After the latest share price declines, the market values Skullcandy at roughly $189 million. This values the firm at 0.6 times annual revenues and 6-7 times annual earnings.
The company does not pay a dividend at the moment.
Some Historical Perspective
Investors in Skullcandy have had a hard time as mentioned above, especially as the share price decline accelerated in recent weeks.
Between 2008 and 2012, Skullcandy boosted its annual revenues from $80 million in 2008 to an estimated $295 million in 2012. With exception of 2010, the company has been profitable every year, although net profit margins have been under pressure for years already.
Investors penalize Skullcandy for missing its full-year earnings targets. At the presentation of its third quarter results, the company actually tightened its full-year sales outlook from $280-$300 million to $290-$300 million. The problem is that the company revised its full-year earnings outlook from $1.10-$1.20 per share to $1.00-$1.04 per share.

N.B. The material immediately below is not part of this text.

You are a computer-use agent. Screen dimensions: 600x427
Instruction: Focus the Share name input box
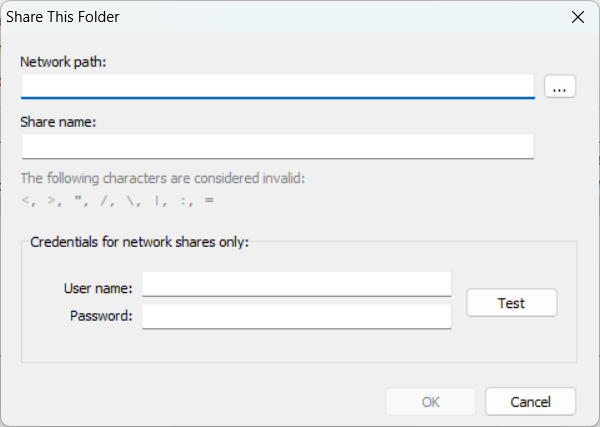[x=277, y=147]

For the full year of 2012, the midpoint of the guidance implies that revenues are still expected to grow by 26.9%. Year-on-year revenue growth in the third quarter has slowed down to 17.2%, which stabilizes in the fourth quarter. The midpoint of the revenue guidance shows that revenues are expected to grow by 17.9% in the final quarter of the year.
So the problem is not revenue growth, it is competition eating into profit margins. The revised full-year outlook assumes that Skullcandy now believes that fourth quarter earnings are to come in between $0.49 and $0.53 per share, up just 11% from last year. The revision has been fairly aggressive as previously the company guided for fourth quarter earnings of $0.59-$0.69 per share.
While revenue and earnings growth undoubtedly has come under some pressure, they are still growing. At the same time the company trades at very fair valuation multiples and has essentially no debt. The aggressive short sell community has built up a sizable short position in the stock, something which could easily trigger a short-squeeze in case of optimistic news.
I will do some further research in the coming days, but might initiate a long position in the stock anticipating a rebound in the coming months.